Scott Bessent’s farmland divestiture: ethics clash inside Trump’s Treasury

Money Moves

How the Treasury Secretary's $25 million North Dakota soybean holdings collided with trade policy and federal conflict-of-interest rules

December 7th, 2025: Bessent announces sale of soybean farm on national TV

Overview

Scott Bessent became Treasury Secretary in January 2025. An ethics agreement required him to sell substantial holdings, including up to $25 million in North Dakota soybean and corn farmland that earned as much as $1 million a year in rent. After months of delays, the Office of Government Ethics warned him in August 2025 that he'd failed to comply on time.

On December 7, 2025, Bessent announced he'd finally divested the soybean farm—his most glaring conflict-of-interest obligation. The December divestiture resolved the immediate ethics crisis. But questions remain about whether his policy decisions while still owning the farmland, particularly his role in Trump's tariff strategy and farm rescue measures, created improper conflicts.

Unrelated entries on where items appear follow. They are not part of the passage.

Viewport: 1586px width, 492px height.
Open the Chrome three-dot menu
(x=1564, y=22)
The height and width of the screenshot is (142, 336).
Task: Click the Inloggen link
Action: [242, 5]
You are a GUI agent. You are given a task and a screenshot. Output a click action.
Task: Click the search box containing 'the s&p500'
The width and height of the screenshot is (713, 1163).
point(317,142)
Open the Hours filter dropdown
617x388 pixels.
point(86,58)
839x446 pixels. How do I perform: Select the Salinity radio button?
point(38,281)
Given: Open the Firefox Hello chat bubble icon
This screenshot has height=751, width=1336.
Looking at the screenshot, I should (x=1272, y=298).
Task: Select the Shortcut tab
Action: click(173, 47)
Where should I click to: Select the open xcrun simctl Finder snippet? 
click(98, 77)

Ethics watchdog groups including Campaign Legal Center and Democracy Defenders Fund filed complaints in August 2025 seeking investigations by the Treasury inspector general into whether Bessent violated criminal conflict-of-interest statutes. As of early February 2026, no formal findings or investigations have been publicly announced. Bessent has remained in his Treasury post while continuing to shape U.S. economic policy.

Key Indicators

$25M
Estimated value of Bessent’s North Dakota soybean and corn farmland
Public financial disclosures and media reports put the High Plains Acres LLP holdings between $5 million and $25 million, with about 5,662 acres of cropland.
up to $1M/yr
Annual rental income from the farm
Disclosure forms show the land produced between $100,001 and $1 million annually in rental income tied to crop prices, creating a direct stake in soybean and corn markets.
96%
Portion of assets divested before August 2025
By mid‑2025 Bessent had sold roughly 96% of assets covered by his ethics agreement, leaving a disputed 4%—largely farmland and other illiquid holdings—outstanding.
≈70%
Share of North Dakota soybeans exported to China
Roughly 70% of North Dakota soybeans go to China, meaning Bessent’s farm income was tightly linked to trade talks he helped lead with Beijing.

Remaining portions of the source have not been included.